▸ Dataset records
######
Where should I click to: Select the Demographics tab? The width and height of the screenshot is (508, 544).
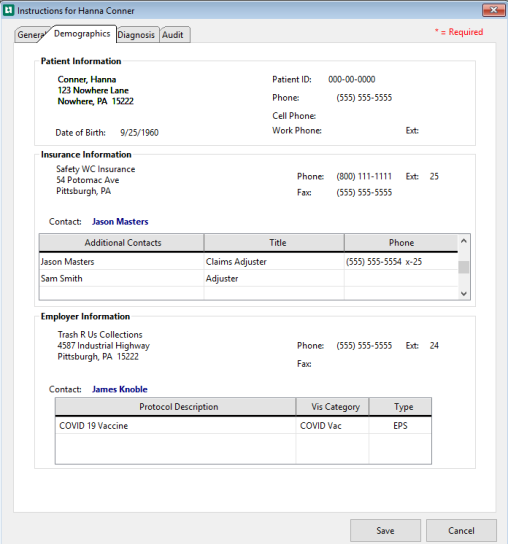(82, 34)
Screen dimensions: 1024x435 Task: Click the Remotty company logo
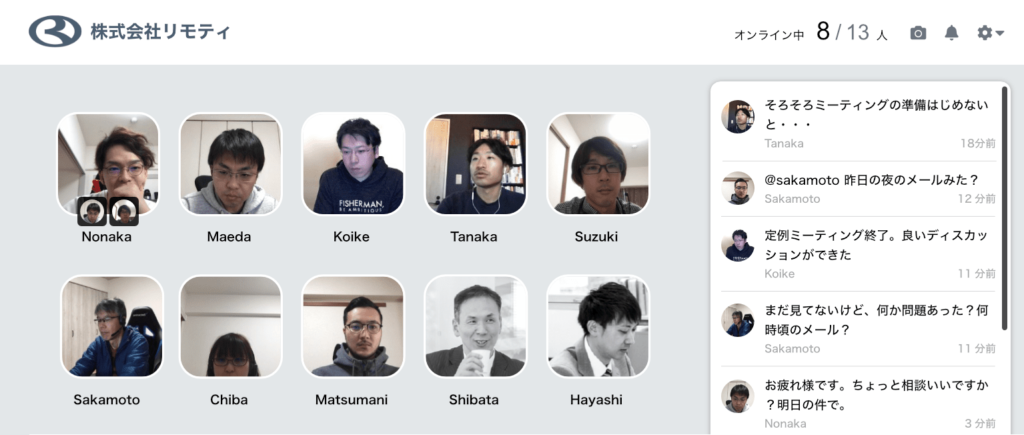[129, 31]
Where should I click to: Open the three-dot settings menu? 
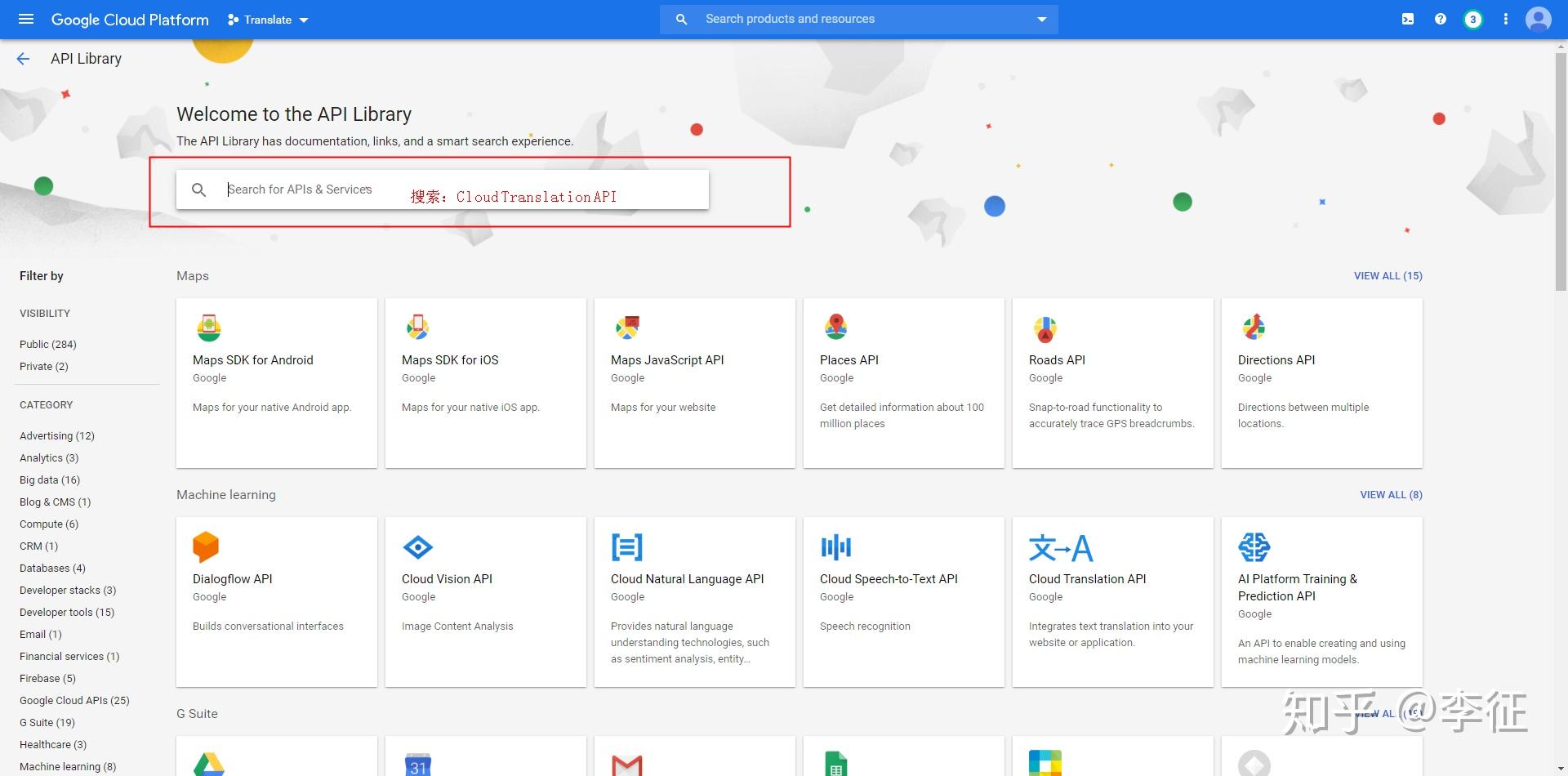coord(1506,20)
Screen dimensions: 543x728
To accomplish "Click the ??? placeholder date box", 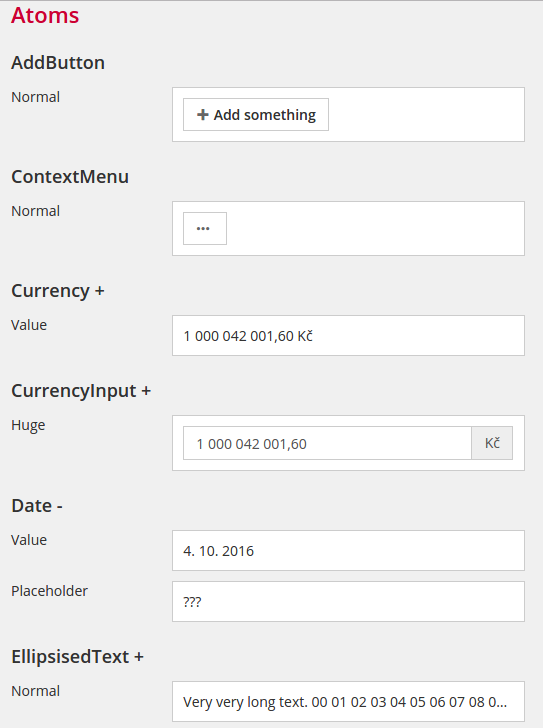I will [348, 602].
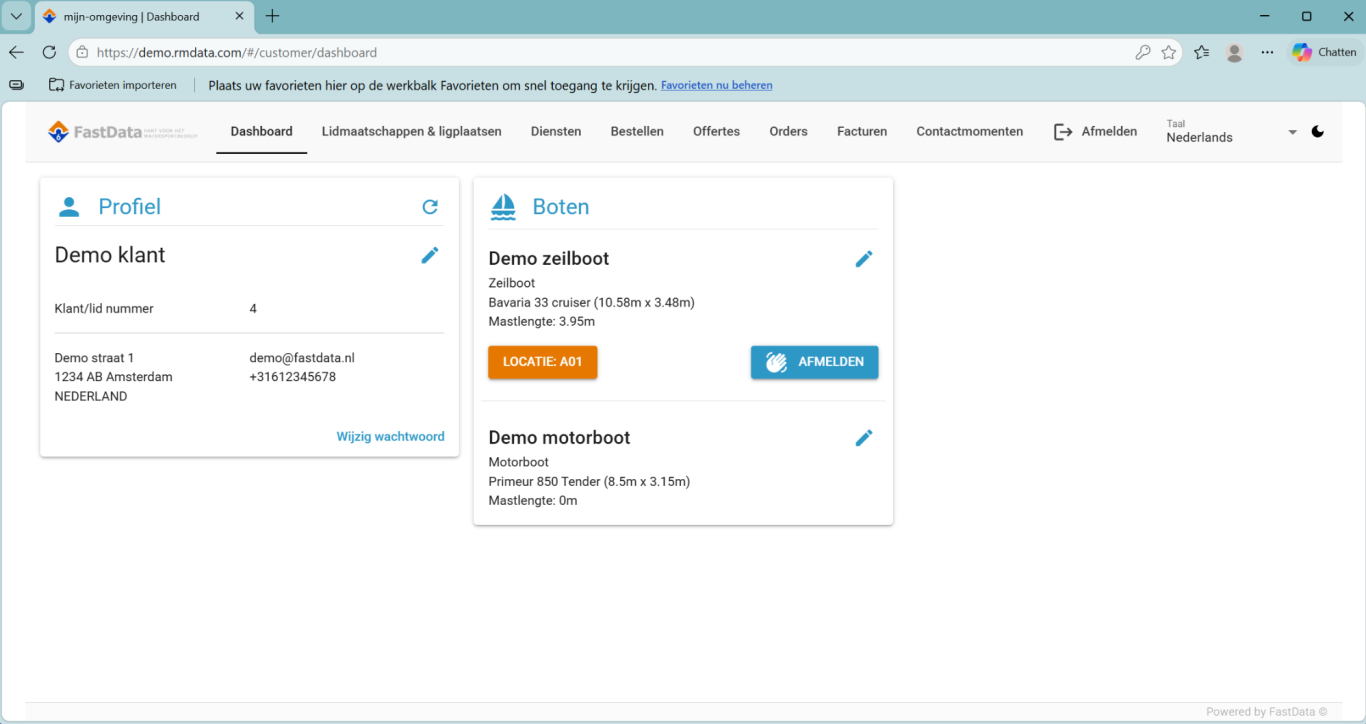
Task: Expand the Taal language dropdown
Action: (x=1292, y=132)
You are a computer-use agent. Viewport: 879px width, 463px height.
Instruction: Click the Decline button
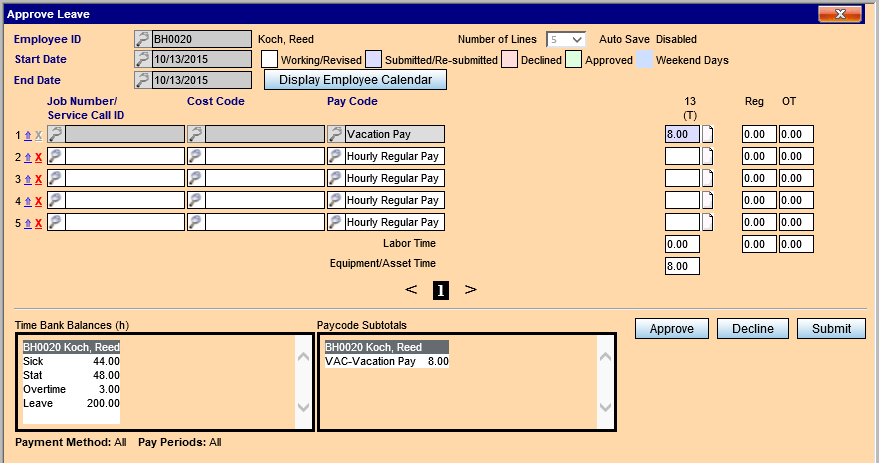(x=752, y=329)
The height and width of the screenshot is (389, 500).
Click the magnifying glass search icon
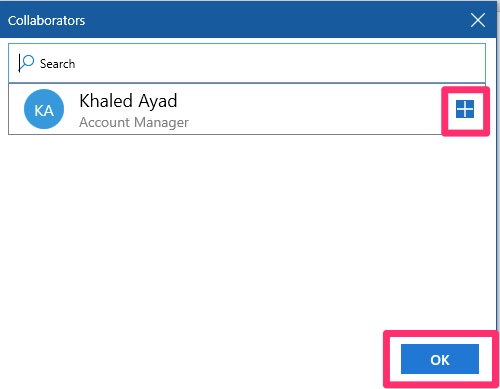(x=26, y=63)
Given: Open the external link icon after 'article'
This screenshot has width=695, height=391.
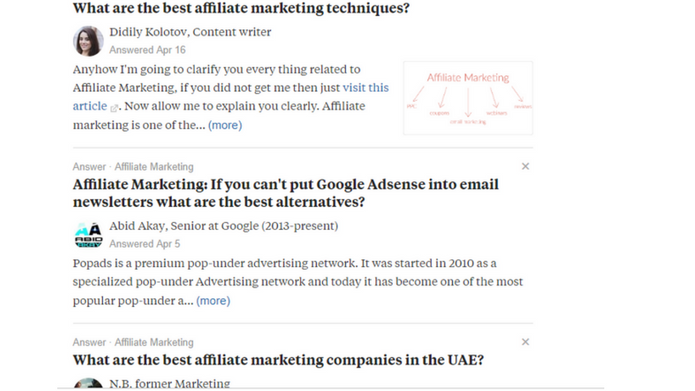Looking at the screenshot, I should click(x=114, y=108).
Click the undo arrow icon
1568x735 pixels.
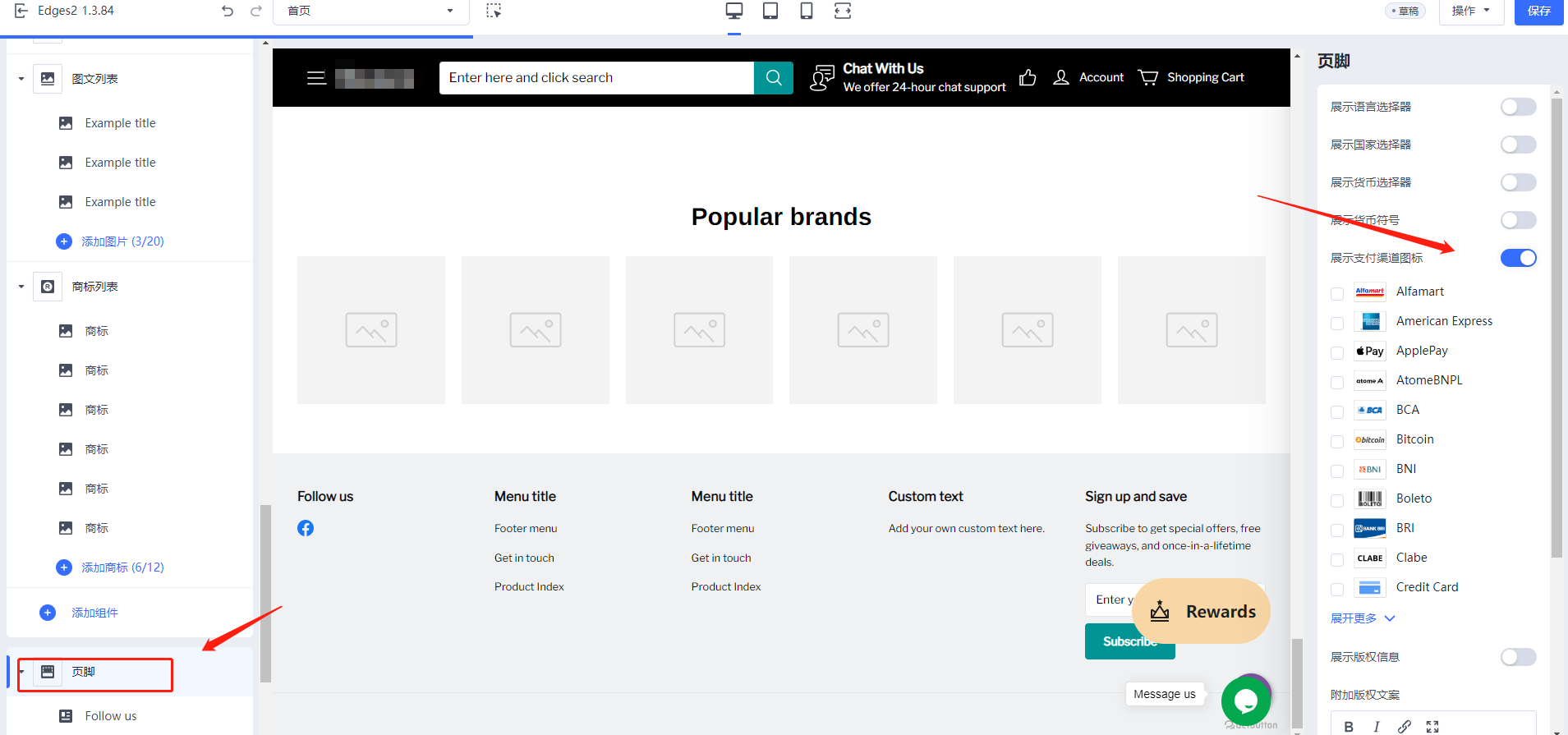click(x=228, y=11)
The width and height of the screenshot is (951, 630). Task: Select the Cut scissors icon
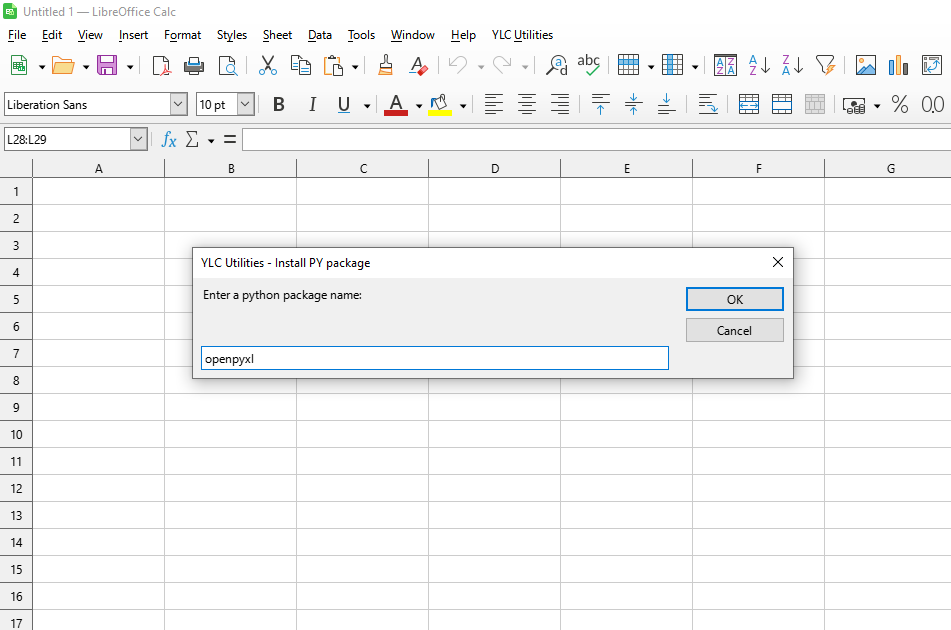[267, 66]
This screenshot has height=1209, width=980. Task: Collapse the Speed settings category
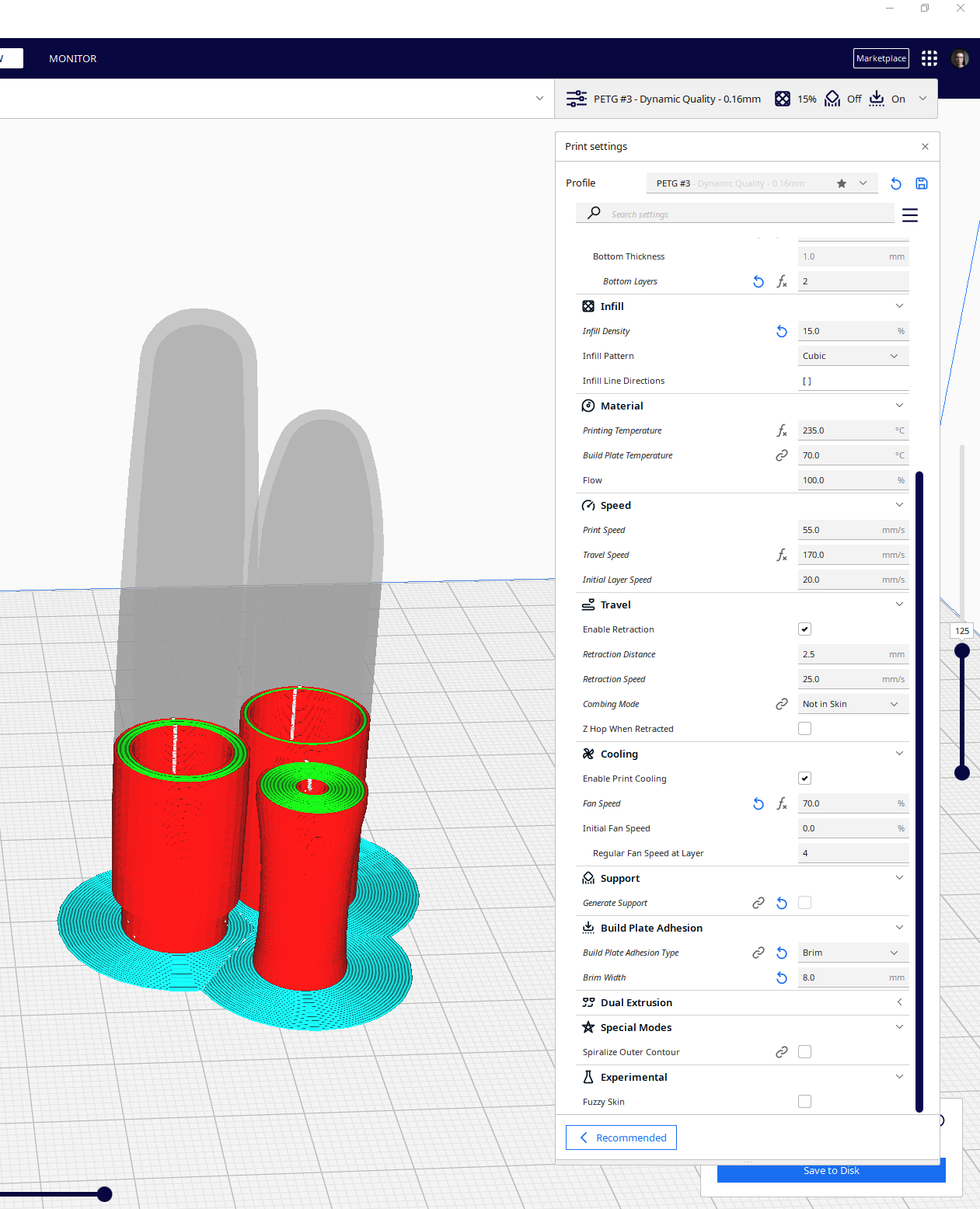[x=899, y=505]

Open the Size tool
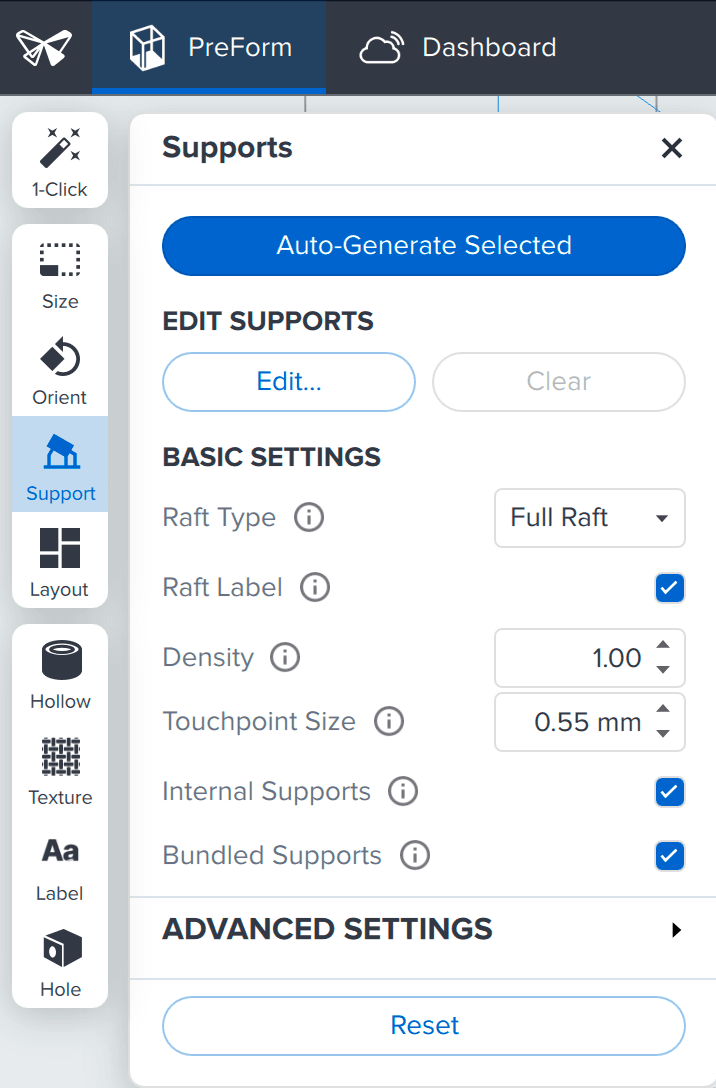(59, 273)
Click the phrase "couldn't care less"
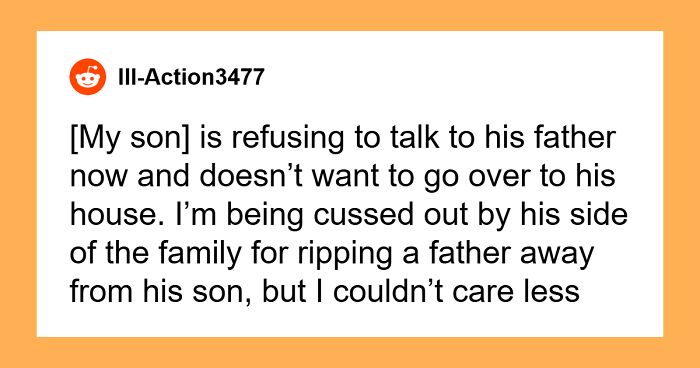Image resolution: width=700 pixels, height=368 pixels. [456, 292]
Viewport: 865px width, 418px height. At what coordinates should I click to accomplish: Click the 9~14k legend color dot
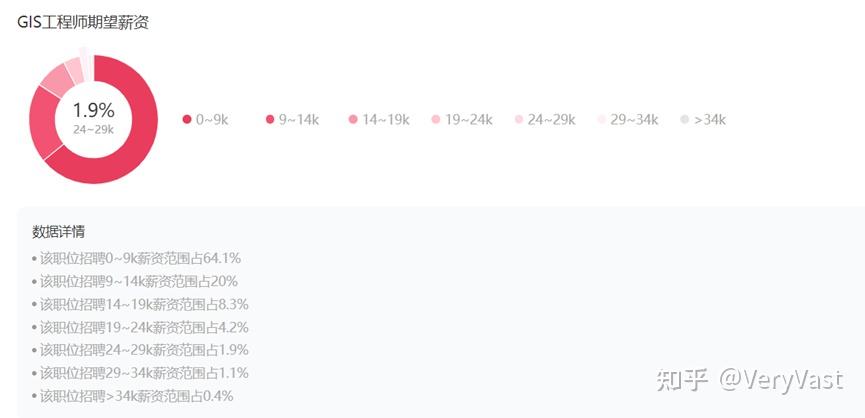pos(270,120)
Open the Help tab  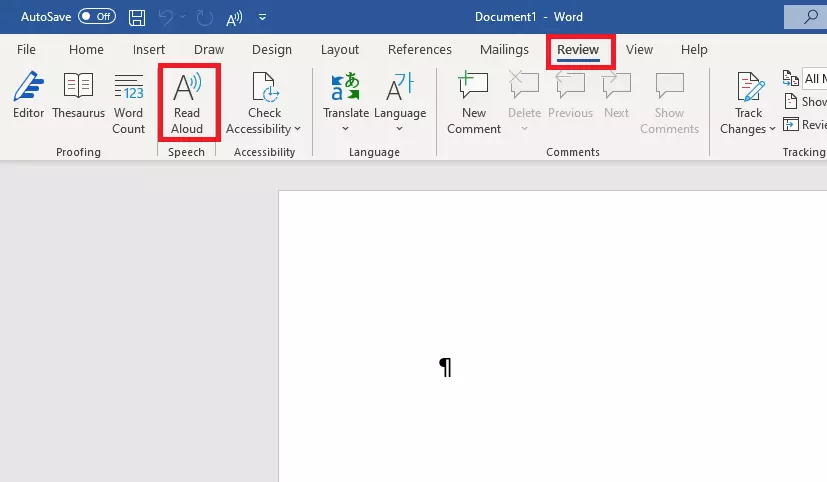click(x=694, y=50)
######
▸ Exercise
The answer must be the part of the records that opens with the line containing "You are a computer-use" and closes with the line containing "Click the undo arrow icon", reproduced exactly, with no pictures.

▸ Finished exercise
You are a computer-use agent. Viewport: 879px width, 463px height.
Instruction: Click the Decline button
(x=752, y=329)
The height and width of the screenshot is (389, 500).
Click the magnifying glass search icon
(x=26, y=63)
Given: Open the external link icon after 'article'
This screenshot has width=695, height=391.
Looking at the screenshot, I should click(x=114, y=108).
Click the undo arrow icon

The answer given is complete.